In reporting on the results, even if informally on a blog, you could be seen as offering a pseudo-scientific view (or worse) on a controversial and important topic. If your experiment was performed poorly or your analysis done improperly, you could lend weight to an incorrect view - either providing what could be cited as evidence that discrimination does not exist where it does (thus making it harder for people discriminated against to make changes or be taken seriously), or supporting the view that discrimination does exist where it doesn't (leading to negative consequences for people who are doing nothing wrong and deflecting attention away from more pressing, extant issues). Bad science, even done with good intention, can easily make the world worse.



If some random blogger or journalist did this, most of us can gratingly dismiss it as "they don't know any better", or just the world of click-bait, etc. But if you were a qualified scientist who should know better, people might not be so willing to dismiss such activity just because it wasn't intended to be scientific and it wasn't intended for publication. Most people won't even know the difference in what is and isn't intended to be scientific when done by a scientist, and many that do know the difference might not consider it an excuse.



As Dawn pointed out in a comment, one version of this is called an audit study, and there is a pretty large body of literature that tries to do basically what you are suggesting in a systematic way. I cannot even try to count how many studies of this sort are published, but I'd be surprised if it wasn't already in the thousands, looking at everything from gender to race to the impact of varying lengths of time gaps on a resume.
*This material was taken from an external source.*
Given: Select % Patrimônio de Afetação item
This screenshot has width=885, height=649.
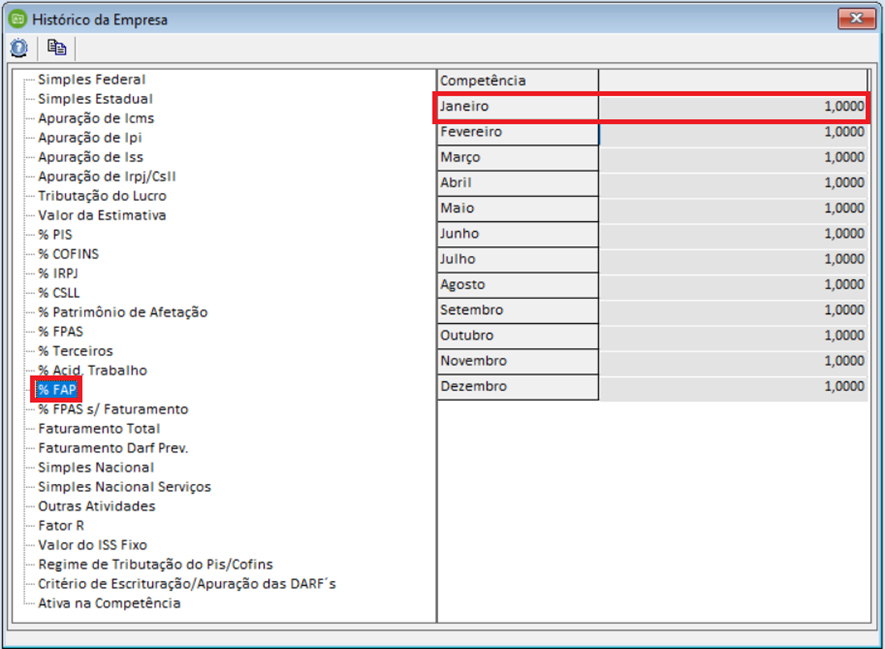Looking at the screenshot, I should pos(122,312).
Finally, the nature of this sort of field study is that even with everything going your way they are hard to do correctly. No simple analysis method works even if you did everything right and collected all the data appropriately. There is too much randomness, too much heterogeneity, too much structure, to allow any simple bit of statistics to give the correct interpretation. In short, unless this is your specialty, it would be trivially easy to get everything else right and still come to exactly the wrong conclusion.



For those who are not familiar with this kind of statistics, a classic example of how a simple analysis can go wrong is Sex Bias in Graduate Admissions: Data from Berkeley. In a simple aggregate analysis, it looked quite clearly that women were being admitted at lower rates than men, and thus bias was quite obvious to the point that the deans of the school were concerned this could be the basis for a lawsuit. It turned out it was a nice example of Simpson's Paradox, as it turned out the cause for the difference was that women were more likely to apply to departments that were crowded and competitive and thus harder to get into for everyone, while men were more likely to apply to departments that were less competitive.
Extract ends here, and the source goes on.